>>>

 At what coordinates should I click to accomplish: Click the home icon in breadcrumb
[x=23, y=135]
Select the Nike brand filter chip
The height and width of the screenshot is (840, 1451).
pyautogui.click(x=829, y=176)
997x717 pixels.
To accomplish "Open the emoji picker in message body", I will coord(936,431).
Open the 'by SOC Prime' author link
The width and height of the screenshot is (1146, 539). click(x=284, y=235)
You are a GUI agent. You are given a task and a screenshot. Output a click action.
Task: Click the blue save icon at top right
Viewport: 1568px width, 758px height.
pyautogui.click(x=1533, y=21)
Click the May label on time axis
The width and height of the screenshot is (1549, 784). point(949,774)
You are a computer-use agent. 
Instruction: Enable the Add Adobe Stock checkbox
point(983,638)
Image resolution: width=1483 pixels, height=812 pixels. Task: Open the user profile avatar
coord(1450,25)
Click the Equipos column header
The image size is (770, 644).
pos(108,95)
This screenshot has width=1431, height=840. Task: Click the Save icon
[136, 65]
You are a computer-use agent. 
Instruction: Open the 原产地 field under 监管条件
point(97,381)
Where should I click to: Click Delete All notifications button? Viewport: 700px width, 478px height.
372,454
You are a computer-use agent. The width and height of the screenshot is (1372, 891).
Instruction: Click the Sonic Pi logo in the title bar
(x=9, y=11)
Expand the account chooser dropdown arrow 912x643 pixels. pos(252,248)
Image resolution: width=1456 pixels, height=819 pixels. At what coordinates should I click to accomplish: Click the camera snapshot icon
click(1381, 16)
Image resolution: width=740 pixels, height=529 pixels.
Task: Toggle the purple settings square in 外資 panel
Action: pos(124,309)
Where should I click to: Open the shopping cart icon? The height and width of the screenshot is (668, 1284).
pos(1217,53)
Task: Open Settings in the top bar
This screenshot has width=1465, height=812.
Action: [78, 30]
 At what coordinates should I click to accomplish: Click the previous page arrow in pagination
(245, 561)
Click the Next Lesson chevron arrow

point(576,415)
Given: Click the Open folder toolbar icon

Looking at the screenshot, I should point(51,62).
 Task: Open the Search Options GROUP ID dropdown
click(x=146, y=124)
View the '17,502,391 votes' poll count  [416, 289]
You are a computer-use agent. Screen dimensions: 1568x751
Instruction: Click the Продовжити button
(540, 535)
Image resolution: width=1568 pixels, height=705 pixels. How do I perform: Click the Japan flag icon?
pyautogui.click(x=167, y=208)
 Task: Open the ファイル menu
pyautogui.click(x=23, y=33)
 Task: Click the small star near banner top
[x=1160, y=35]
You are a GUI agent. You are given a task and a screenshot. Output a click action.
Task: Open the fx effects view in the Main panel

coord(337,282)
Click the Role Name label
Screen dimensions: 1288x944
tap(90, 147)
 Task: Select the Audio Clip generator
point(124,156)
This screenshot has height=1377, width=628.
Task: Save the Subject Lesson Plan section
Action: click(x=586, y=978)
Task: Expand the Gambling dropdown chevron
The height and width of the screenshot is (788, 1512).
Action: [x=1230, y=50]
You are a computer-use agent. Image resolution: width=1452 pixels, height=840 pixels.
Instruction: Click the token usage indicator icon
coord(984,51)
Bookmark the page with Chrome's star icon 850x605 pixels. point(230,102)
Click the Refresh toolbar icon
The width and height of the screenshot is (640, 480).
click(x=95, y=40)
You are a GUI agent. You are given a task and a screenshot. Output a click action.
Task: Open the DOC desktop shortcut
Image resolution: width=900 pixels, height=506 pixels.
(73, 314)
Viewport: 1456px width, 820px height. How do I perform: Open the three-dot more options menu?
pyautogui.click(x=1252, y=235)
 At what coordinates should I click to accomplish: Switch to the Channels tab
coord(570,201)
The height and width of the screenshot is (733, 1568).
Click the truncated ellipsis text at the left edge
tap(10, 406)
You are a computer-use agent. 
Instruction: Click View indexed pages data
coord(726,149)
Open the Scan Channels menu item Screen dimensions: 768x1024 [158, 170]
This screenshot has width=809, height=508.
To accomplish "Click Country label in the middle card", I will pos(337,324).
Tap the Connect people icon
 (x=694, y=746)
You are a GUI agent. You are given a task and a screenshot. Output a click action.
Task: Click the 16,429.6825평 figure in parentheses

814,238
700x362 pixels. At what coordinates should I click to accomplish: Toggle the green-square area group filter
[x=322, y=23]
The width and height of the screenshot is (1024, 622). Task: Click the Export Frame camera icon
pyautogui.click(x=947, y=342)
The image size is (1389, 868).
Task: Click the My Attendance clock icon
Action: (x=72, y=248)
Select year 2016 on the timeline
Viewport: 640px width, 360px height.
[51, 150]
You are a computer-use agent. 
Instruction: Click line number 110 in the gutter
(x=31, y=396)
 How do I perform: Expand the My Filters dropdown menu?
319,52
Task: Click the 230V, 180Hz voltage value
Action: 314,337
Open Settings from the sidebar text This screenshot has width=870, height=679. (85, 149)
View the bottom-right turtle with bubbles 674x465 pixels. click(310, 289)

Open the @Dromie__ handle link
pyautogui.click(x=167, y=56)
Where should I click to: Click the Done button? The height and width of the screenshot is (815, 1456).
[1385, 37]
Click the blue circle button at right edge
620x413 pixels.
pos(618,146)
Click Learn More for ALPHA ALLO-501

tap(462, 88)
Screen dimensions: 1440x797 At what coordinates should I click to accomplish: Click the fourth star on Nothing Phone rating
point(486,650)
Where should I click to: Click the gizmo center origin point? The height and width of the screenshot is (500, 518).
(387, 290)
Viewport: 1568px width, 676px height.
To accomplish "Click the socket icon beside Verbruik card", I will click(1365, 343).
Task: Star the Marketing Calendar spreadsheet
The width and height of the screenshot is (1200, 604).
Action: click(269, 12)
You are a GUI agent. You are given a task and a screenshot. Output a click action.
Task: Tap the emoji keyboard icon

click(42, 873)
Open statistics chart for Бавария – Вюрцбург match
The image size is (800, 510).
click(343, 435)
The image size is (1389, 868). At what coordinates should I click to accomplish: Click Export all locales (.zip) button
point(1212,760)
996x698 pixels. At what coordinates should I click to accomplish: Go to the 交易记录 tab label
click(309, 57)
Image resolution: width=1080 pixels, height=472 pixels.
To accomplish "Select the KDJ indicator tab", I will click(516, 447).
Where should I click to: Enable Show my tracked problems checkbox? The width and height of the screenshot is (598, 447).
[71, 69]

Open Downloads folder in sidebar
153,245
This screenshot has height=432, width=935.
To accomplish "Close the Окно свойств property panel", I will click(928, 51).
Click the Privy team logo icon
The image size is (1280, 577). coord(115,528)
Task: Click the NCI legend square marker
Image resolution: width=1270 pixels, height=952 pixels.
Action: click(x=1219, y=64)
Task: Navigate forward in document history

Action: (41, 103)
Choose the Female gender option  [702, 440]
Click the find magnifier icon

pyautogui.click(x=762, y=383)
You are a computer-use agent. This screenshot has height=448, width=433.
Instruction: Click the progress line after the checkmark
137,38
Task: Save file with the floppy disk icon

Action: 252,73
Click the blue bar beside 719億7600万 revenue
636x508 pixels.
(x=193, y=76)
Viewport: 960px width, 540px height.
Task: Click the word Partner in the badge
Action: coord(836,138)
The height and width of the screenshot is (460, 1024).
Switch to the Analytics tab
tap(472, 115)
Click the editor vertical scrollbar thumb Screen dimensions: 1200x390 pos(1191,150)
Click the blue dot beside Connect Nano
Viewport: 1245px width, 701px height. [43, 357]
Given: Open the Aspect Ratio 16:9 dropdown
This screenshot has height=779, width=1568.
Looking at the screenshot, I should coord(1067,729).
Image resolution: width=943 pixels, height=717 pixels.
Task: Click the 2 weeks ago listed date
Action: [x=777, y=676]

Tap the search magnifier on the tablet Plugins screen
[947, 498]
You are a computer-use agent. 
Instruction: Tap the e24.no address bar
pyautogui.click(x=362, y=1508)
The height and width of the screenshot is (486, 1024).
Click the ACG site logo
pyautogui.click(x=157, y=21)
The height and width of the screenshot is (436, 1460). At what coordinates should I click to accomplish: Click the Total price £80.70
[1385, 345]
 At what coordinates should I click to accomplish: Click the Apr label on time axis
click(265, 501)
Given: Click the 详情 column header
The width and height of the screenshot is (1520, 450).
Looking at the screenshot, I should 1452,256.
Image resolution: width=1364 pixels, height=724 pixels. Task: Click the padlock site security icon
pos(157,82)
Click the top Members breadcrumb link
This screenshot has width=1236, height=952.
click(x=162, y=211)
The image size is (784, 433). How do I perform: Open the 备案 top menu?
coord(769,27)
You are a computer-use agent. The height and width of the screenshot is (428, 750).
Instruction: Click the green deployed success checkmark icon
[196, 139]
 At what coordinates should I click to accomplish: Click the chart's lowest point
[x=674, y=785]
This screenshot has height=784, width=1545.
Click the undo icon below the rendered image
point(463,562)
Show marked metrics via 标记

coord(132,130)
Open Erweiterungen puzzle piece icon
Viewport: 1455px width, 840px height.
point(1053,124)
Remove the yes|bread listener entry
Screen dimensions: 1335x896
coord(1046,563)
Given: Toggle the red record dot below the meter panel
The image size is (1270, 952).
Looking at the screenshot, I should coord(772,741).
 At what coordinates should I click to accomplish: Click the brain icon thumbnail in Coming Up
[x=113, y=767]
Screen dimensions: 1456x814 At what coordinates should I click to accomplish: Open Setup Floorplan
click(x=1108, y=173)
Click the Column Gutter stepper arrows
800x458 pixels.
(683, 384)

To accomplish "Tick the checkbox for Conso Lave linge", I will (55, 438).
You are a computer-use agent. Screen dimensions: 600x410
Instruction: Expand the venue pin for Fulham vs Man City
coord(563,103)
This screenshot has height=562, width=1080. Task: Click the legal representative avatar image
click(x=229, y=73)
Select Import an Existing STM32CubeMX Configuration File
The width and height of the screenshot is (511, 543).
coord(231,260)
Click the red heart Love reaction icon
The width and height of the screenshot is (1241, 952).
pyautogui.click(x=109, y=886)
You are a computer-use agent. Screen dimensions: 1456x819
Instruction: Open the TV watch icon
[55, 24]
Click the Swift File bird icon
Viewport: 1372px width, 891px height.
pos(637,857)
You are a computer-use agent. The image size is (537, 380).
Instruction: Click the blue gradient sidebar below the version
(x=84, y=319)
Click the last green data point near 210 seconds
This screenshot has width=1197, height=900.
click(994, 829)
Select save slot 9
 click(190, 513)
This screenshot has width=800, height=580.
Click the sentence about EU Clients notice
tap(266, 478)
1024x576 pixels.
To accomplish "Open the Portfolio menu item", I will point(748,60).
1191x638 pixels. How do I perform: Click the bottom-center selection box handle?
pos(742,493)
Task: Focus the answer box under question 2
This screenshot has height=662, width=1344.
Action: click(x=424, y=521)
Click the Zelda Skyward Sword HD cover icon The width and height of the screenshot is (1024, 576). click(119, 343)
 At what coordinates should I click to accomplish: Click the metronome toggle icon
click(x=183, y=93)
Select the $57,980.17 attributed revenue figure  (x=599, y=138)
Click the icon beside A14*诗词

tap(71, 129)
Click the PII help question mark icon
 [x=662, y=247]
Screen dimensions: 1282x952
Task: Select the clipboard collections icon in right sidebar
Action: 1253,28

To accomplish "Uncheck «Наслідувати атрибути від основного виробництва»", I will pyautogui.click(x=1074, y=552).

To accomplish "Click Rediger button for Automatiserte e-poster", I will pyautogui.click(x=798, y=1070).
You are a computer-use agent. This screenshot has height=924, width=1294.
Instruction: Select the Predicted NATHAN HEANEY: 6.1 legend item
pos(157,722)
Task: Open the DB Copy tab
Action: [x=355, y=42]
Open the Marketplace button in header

<<<

| What to do |
Copy out the lines above from the one containing "Where should I click to: Click Delete" through the one containing "Expand the account", including both of those lines.

| Final result |
Where should I click to: Click Delete All notifications button? Viewport: 700px width, 478px height.
372,454
You are a computer-use agent. The width and height of the screenshot is (1372, 891).
Instruction: Click the Sonic Pi logo in the title bar
(x=9, y=11)
Expand the account chooser dropdown arrow 912x643 pixels. pos(252,248)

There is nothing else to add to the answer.